Aku Yakin Bisa
Alunan lagu “BUKAN
CINTA BIASA” yang
dibawakan Afgan dengan suara yang lembut, merdu dan menjiwai lagu tersebut
menemani belajarku di kala malam itu. Aku hanyut dengan lagu kesukaanku itu
sehingga aku tak memperdulikan tawa anak –
anak yang sedang bergurau di luar maupun suara mobil papa yang baru saja
terparkir di garasi. Dengan mendengarkan lagu itu, aku menjadi nyaman, damai,
dan dapat melenyapkan segala penatku selama di sekolah.
Setelah selesai belajar, headset hp masih menempel di kedua
telingaku dan aku masih enjoy mendengarkan lagu dari hpku. Sampai – sampai aku tidak menyadari
kalau mama memanggilku,
“Isabelle,
kamu sudah makan belum sayang?”
Mama mendatangiku dan menepuk bahuku pelan, dari situlah aku
baru sadar dan aku segera melepas salah satu headset yang menempel di kedua
telingaku. Kemudian mama mengulangi pertanyaan yang baru saja beliau katakan
padaku.
“Belle belum
makan ma, Belle nunggu mama dan papa supaya bisa makan bareng”.
Mama mengerutkan dahinya “Lain
kali kalau Isabelle udah laper, makan aja duluan nggak usah nunggu mama maupun
papa nanti kalau sakit maag kamu kambuh lagi gimana? Mama nggak ingin lihat
kamu sakit”.
Aura keibuan mama terpancar dari sikap dan omongan beliau
tadi. Memang 1 tahun yang lalu aku di vonis dokter Kiran, dokter sekaligus
teman kakakku yang memanggilku dengan nama Belle (cara baca: bel) itu kalau aku
sakit maag. Karena itu, mama khawatir kalau aku terlambat makan maupun
kelaparan.
Jam dirumahku berdenting menandakan sekarang sudah pukul
20.00.
“Isabelle
tadi masih dengerin lagu apa sih sayang? Kok nggak merhatiin waktu mama tanya?”
“Oh maaf ma,
tadi Belle masih enak dengarin lagu-lagu dari Afgan dan artis-artis lainnya
gitu deh ma jadinya nggak ngejawab pertanyaan mama”.
“Ngobrolnya
nanti lagi dong, kita kan masih makan jangan banyak bicara nanti bisa tersedak” nasihat papa padaku dan mama.

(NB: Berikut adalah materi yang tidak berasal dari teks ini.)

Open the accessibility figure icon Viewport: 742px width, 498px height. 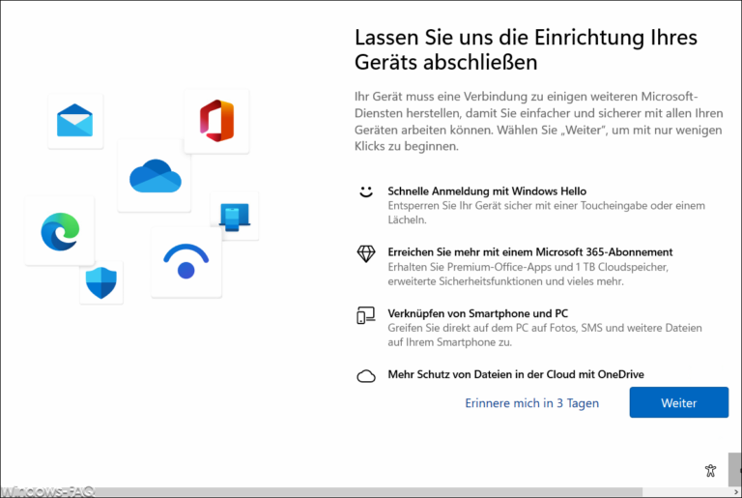pyautogui.click(x=710, y=471)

Setelah itu, suasana kembali hening hanya ada sesekali bunyi
sendok beradu dengan piring.
“Gimana tadi
sekolahnya? Nggak ada masalah kan?”
tanya papa.
“Nggak ada
problem sih, cuman Belle bingung aja. Belle disuruh Bu Isma datang ke rumah
Arum untuk mengajari teman-teman menggantikan Titan yang masih sakit di RS.”
“Kenapa harus
bingung, Belle? Seharusnya kamu senang sudah diberi kepercayaan dari Bu Isma
untuk mengajari teman-teman kamu. Dan papa yakin teman-teman kamu pasti percaya
dan mau menerima kamu sebagai pengganti sementaranya Titan, toh juga dapat
pahala kan!”
“Iya sih pa,
tapi Belle kayaknya nggak sanggup deh, karena kan Belle nggak bisa mengimbangi
pinter dan jeniusnya Titan”.
“Isabelle,
kamu nggak boleh gitu sayang, mereka sudah percaya sama kamu dan kamu nggak
boleh ngecewain mereka semua”
sela mama dalam perbincanganku dengan papa.
“Papa setuju
dengan mama, kamu jangan patah semangat gitu dong. Sesuatu kalau belum dicoba,
belum tahu hasilnya. Jadi, Bel harus nyoba dulu kalau memang terbukti Bel nggak
sanggup baru bilang ke Bu Isma. Oke?”
papa memberi semangat bagiku.
Semalaman aku memikirkan itu, ya aku sudah dipercaya dan aku
tidak boleh melunturi kepercayaan mereka dengan mengecewakan mereka. So, benar
kata papa aku tidak boleh rendah diri dan bilang tidak sanggup sebelum mencoba.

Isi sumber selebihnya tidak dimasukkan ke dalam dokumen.